WHAT THE TASK ASKS:
All lines from the one including "Task: Click green" to the bottom of the entries below should be repeated exactly, both ends kept.

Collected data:
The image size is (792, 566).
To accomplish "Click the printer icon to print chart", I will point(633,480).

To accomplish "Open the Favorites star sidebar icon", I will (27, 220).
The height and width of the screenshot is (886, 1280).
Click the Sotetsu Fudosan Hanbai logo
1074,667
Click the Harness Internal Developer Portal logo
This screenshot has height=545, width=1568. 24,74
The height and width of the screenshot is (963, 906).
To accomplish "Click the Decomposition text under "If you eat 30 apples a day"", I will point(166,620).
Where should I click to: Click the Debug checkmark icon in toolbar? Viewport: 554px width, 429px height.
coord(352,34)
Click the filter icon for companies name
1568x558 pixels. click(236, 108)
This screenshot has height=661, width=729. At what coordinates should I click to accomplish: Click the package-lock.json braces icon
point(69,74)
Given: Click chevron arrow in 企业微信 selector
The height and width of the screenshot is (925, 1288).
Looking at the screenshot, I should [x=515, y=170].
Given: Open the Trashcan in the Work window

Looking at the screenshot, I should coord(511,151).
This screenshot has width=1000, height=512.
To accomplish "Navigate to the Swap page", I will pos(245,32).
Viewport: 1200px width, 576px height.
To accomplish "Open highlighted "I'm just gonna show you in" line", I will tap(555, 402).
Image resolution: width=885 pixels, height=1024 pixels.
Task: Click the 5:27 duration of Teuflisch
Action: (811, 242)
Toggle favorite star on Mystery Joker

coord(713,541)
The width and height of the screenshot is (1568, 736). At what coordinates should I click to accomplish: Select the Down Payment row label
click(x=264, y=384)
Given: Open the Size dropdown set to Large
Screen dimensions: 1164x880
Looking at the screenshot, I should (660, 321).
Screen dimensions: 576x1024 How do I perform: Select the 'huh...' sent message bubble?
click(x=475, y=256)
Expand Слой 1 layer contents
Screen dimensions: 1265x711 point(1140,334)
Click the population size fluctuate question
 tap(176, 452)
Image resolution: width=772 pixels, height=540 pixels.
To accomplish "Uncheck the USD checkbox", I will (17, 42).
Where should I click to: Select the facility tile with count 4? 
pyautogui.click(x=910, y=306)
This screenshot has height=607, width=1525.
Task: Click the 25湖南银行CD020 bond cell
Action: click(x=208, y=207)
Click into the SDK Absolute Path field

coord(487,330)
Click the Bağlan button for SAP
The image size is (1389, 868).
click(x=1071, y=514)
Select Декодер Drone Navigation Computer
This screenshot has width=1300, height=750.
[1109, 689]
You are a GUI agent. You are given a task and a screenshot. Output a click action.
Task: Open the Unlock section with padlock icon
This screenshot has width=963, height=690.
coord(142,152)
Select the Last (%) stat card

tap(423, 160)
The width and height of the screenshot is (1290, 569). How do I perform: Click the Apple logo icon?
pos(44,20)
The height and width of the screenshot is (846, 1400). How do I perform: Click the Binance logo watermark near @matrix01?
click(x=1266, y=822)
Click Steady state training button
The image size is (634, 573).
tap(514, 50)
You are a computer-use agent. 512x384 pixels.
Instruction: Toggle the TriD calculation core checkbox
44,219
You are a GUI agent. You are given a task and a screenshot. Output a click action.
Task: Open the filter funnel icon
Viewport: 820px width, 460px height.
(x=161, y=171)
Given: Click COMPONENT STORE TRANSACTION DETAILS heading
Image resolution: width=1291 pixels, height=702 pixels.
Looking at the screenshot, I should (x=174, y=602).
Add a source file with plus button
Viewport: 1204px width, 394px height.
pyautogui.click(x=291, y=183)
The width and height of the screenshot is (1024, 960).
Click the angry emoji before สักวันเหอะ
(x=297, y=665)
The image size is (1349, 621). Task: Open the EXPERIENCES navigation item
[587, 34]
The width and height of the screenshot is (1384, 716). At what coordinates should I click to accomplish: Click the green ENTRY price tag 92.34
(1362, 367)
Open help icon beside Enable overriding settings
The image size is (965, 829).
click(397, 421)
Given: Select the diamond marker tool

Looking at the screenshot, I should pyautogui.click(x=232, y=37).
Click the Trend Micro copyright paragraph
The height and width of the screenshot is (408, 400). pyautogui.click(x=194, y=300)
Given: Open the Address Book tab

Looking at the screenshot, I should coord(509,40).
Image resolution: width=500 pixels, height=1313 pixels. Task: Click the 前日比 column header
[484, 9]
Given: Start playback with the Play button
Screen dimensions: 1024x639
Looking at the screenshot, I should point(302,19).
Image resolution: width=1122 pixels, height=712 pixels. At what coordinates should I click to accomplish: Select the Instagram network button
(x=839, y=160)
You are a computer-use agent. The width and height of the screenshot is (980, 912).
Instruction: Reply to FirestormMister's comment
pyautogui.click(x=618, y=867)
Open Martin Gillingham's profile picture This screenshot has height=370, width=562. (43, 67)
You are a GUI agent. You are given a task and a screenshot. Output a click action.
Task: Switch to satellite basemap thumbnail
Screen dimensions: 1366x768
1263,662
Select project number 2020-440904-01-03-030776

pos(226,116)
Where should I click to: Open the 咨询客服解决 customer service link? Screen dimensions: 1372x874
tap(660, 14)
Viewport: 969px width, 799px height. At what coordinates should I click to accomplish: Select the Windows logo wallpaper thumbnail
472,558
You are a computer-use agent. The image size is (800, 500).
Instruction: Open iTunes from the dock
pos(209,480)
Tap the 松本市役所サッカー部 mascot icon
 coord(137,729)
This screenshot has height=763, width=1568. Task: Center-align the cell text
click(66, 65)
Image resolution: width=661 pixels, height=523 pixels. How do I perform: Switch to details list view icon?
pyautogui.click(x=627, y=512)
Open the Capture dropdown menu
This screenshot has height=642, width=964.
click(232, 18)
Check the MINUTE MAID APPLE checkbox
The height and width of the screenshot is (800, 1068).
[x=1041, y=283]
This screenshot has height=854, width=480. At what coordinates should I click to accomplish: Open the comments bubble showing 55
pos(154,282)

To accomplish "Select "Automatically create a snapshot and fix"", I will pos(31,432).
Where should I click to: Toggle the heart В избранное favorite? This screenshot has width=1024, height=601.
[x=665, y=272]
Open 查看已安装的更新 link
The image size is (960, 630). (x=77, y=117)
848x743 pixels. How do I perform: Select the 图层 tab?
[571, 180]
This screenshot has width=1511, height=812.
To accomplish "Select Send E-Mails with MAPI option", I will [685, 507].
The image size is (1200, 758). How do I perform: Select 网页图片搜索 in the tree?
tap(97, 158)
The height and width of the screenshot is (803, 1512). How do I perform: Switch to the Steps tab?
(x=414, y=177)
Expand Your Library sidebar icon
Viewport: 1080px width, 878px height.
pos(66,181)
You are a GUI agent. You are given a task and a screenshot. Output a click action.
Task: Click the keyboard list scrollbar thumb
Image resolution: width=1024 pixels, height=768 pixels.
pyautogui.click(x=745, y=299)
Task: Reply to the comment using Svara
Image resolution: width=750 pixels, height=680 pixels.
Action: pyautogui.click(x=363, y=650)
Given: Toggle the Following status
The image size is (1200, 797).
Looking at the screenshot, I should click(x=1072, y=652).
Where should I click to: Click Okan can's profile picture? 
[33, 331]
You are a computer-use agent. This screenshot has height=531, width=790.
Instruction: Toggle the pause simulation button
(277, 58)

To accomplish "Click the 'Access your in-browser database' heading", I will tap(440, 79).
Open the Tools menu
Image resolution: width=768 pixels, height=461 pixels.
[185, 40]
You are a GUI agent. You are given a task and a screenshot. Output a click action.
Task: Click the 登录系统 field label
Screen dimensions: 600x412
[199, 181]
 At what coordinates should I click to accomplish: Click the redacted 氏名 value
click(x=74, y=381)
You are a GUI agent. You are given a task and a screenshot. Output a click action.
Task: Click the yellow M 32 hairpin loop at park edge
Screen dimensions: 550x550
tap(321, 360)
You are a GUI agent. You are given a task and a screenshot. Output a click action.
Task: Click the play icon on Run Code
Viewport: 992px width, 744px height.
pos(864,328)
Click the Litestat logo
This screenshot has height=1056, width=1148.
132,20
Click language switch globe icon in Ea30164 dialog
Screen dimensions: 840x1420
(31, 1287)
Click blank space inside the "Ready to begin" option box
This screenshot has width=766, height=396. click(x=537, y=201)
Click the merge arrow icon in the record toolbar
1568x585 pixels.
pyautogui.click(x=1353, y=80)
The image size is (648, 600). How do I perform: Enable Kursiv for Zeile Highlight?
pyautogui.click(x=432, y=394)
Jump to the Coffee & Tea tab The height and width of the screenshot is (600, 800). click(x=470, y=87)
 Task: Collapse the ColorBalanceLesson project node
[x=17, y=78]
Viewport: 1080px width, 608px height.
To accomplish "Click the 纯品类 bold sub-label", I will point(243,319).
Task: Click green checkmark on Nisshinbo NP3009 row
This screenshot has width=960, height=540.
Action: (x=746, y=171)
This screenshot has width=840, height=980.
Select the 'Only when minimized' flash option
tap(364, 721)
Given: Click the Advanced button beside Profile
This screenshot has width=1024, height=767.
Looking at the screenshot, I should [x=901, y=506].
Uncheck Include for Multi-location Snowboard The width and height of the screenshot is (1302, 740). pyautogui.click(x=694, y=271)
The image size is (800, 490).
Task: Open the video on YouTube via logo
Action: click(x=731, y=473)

REPLY TO THE TASK:
Task: Click green checkmark on Nisshinbo NP3009 row
This screenshot has width=960, height=540.
Action: (x=746, y=171)
This screenshot has width=840, height=980.
Select the 'Only when minimized' flash option
tap(364, 721)
Given: Click the Advanced button beside Profile
This screenshot has width=1024, height=767.
Looking at the screenshot, I should [x=901, y=506].
Uncheck Include for Multi-location Snowboard The width and height of the screenshot is (1302, 740). pyautogui.click(x=694, y=271)
The image size is (800, 490).
Task: Open the video on YouTube via logo
Action: click(x=731, y=473)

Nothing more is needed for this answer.